Input material

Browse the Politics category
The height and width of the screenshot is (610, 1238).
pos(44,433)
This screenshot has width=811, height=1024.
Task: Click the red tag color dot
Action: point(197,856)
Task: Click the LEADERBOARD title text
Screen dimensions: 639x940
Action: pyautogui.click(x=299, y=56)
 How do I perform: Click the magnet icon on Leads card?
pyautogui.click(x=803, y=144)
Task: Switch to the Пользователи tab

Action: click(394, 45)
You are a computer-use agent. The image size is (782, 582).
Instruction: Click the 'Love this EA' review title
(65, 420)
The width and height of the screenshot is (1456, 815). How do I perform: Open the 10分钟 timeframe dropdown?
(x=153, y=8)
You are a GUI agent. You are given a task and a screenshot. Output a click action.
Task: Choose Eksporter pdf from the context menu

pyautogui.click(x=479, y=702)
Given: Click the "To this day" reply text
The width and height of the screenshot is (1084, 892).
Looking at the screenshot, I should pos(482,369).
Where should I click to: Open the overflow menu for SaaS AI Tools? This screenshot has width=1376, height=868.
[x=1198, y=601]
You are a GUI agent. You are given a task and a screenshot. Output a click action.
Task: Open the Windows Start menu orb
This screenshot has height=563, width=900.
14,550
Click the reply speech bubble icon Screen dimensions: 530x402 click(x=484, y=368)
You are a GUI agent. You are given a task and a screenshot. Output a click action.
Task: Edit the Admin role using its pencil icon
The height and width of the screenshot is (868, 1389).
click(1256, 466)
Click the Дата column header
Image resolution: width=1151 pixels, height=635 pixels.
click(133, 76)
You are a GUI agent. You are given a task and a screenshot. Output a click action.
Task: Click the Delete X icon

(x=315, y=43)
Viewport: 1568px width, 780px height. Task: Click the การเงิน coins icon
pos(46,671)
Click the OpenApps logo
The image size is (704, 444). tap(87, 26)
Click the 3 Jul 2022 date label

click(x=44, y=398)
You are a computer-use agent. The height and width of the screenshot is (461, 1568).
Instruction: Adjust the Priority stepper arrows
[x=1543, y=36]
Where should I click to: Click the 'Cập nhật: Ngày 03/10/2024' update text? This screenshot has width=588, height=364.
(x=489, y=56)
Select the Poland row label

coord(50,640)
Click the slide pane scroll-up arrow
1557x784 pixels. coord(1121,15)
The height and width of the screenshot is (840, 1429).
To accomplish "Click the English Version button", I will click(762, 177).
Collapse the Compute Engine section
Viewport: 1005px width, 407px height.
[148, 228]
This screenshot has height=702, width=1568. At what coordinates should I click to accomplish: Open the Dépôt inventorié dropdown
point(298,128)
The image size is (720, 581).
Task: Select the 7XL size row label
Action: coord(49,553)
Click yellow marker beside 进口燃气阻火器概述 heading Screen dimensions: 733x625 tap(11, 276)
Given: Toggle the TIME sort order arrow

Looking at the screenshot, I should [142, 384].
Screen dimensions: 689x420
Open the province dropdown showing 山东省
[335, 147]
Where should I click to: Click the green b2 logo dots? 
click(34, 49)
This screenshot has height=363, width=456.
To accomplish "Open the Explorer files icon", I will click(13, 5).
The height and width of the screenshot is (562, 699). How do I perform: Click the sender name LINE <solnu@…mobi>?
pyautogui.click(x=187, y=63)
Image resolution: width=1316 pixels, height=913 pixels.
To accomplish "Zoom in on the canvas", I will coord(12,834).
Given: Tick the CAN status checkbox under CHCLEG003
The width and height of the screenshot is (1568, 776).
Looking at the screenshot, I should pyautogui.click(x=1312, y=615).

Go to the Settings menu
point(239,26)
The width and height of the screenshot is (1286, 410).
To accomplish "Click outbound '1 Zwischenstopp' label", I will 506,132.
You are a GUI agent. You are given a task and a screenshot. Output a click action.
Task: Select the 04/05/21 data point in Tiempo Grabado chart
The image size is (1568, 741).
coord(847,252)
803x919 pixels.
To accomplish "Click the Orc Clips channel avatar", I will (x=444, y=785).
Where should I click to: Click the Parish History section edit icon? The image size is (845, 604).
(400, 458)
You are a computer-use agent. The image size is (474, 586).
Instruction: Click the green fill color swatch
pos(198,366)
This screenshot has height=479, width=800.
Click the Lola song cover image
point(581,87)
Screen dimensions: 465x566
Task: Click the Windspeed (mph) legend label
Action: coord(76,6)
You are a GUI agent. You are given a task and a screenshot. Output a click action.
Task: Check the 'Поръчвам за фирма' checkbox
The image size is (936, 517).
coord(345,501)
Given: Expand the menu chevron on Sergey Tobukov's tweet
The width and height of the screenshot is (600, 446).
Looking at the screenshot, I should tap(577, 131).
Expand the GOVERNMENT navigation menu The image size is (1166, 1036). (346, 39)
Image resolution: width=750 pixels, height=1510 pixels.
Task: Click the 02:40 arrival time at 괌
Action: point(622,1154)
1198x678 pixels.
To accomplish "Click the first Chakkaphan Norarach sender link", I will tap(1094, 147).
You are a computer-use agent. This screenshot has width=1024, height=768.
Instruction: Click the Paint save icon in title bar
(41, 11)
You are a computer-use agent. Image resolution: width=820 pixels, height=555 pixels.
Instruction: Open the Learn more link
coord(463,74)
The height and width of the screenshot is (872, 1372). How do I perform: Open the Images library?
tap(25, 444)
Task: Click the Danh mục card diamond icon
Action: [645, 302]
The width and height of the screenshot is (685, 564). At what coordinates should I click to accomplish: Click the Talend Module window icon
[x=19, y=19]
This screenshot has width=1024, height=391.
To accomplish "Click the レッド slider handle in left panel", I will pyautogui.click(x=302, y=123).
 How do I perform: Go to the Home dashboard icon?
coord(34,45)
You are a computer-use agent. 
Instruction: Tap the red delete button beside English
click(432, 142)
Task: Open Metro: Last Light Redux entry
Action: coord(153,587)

What needs to be done
Could you repeat every record above exactly as it is written?

Result of this task
Browse the Politics category
The height and width of the screenshot is (610, 1238).
pos(44,433)
This screenshot has width=811, height=1024.
Task: Click the red tag color dot
Action: point(197,856)
Task: Click the LEADERBOARD title text
Screen dimensions: 639x940
Action: pyautogui.click(x=299, y=56)
 How do I perform: Click the magnet icon on Leads card?
pyautogui.click(x=803, y=144)
Task: Switch to the Пользователи tab

Action: click(394, 45)
You are a computer-use agent. The image size is (782, 582).
Instruction: Click the 'Love this EA' review title
(65, 420)
The width and height of the screenshot is (1456, 815). How do I perform: Open the 10分钟 timeframe dropdown?
(x=153, y=8)
You are a GUI agent. You are given a task and a screenshot. Output a click action.
Task: Choose Eksporter pdf from the context menu

pyautogui.click(x=479, y=702)
Given: Click the "To this day" reply text
The width and height of the screenshot is (1084, 892).
Looking at the screenshot, I should pos(482,369).
Where should I click to: Open the overflow menu for SaaS AI Tools? This screenshot has width=1376, height=868.
[x=1198, y=601]
You are a GUI agent. You are given a task and a screenshot. Output a click action.
Task: Open the Windows Start menu orb
This screenshot has height=563, width=900.
14,550
Click the reply speech bubble icon Screen dimensions: 530x402 click(x=484, y=368)
You are a GUI agent. You are given a task and a screenshot. Output a click action.
Task: Edit the Admin role using its pencil icon
The height and width of the screenshot is (868, 1389).
click(1256, 466)
Click the Дата column header
Image resolution: width=1151 pixels, height=635 pixels.
click(133, 76)
You are a GUI agent. You are given a task and a screenshot. Output a click action.
Task: Click the Delete X icon

(x=315, y=43)
Viewport: 1568px width, 780px height. Task: Click the การเงิน coins icon
pos(46,671)
Click the OpenApps logo
The image size is (704, 444). tap(87, 26)
Click the 3 Jul 2022 date label

click(x=44, y=398)
You are a computer-use agent. The height and width of the screenshot is (461, 1568).
Instruction: Adjust the Priority stepper arrows
[x=1543, y=36]
Where should I click to: Click the 'Cập nhật: Ngày 03/10/2024' update text? This screenshot has width=588, height=364.
(x=489, y=56)
Select the Poland row label

coord(50,640)
Click the slide pane scroll-up arrow
1557x784 pixels. coord(1121,15)
The height and width of the screenshot is (840, 1429).
To accomplish "Click the English Version button", I will click(762, 177).
Collapse the Compute Engine section
Viewport: 1005px width, 407px height.
[148, 228]
This screenshot has height=702, width=1568. At what coordinates should I click to accomplish: Open the Dépôt inventorié dropdown
point(298,128)
The image size is (720, 581).
Task: Select the 7XL size row label
Action: coord(49,553)
Click yellow marker beside 进口燃气阻火器概述 heading Screen dimensions: 733x625 tap(11, 276)
Given: Toggle the TIME sort order arrow

Looking at the screenshot, I should [142, 384].
Screen dimensions: 689x420
Open the province dropdown showing 山东省
[335, 147]
Where should I click to: Click the green b2 logo dots? 
click(34, 49)
This screenshot has height=363, width=456.
To accomplish "Open the Explorer files icon", I will click(13, 5).
The height and width of the screenshot is (562, 699). How do I perform: Click the sender name LINE <solnu@…mobi>?
pyautogui.click(x=187, y=63)
Image resolution: width=1316 pixels, height=913 pixels.
To accomplish "Zoom in on the canvas", I will coord(12,834).
Given: Tick the CAN status checkbox under CHCLEG003
The width and height of the screenshot is (1568, 776).
Looking at the screenshot, I should pyautogui.click(x=1312, y=615).

Go to the Settings menu
point(239,26)
The width and height of the screenshot is (1286, 410).
To accomplish "Click outbound '1 Zwischenstopp' label", I will 506,132.
You are a GUI agent. You are given a task and a screenshot. Output a click action.
Task: Select the 04/05/21 data point in Tiempo Grabado chart
The image size is (1568, 741).
coord(847,252)
803x919 pixels.
To accomplish "Click the Orc Clips channel avatar", I will (x=444, y=785).
Where should I click to: Click the Parish History section edit icon? The image size is (845, 604).
(400, 458)
You are a computer-use agent. The image size is (474, 586).
Instruction: Click the green fill color swatch
pos(198,366)
This screenshot has height=479, width=800.
Click the Lola song cover image
point(581,87)
Screen dimensions: 465x566
Task: Click the Windspeed (mph) legend label
Action: coord(76,6)
You are a GUI agent. You are given a task and a screenshot. Output a click action.
Task: Check the 'Поръчвам за фирма' checkbox
The image size is (936, 517).
coord(345,501)
Given: Expand the menu chevron on Sergey Tobukov's tweet
The width and height of the screenshot is (600, 446).
Looking at the screenshot, I should tap(577, 131).
Expand the GOVERNMENT navigation menu The image size is (1166, 1036). (346, 39)
Image resolution: width=750 pixels, height=1510 pixels.
Task: Click the 02:40 arrival time at 괌
Action: point(622,1154)
1198x678 pixels.
To accomplish "Click the first Chakkaphan Norarach sender link", I will tap(1094, 147).
You are a computer-use agent. This screenshot has width=1024, height=768.
Instruction: Click the Paint save icon in title bar
(41, 11)
You are a computer-use agent. Image resolution: width=820 pixels, height=555 pixels.
Instruction: Open the Learn more link
coord(463,74)
The height and width of the screenshot is (872, 1372). How do I perform: Open the Images library?
tap(25, 444)
Task: Click the Danh mục card diamond icon
Action: [645, 302]
The width and height of the screenshot is (685, 564). At what coordinates should I click to accomplish: Click the Talend Module window icon
[x=19, y=19]
This screenshot has width=1024, height=391.
To accomplish "Click the レッド slider handle in left panel", I will pyautogui.click(x=302, y=123).
 How do I perform: Go to the Home dashboard icon?
coord(34,45)
You are a computer-use agent. 
Instruction: Tap the red delete button beside English
click(432, 142)
Task: Open Metro: Last Light Redux entry
Action: coord(153,587)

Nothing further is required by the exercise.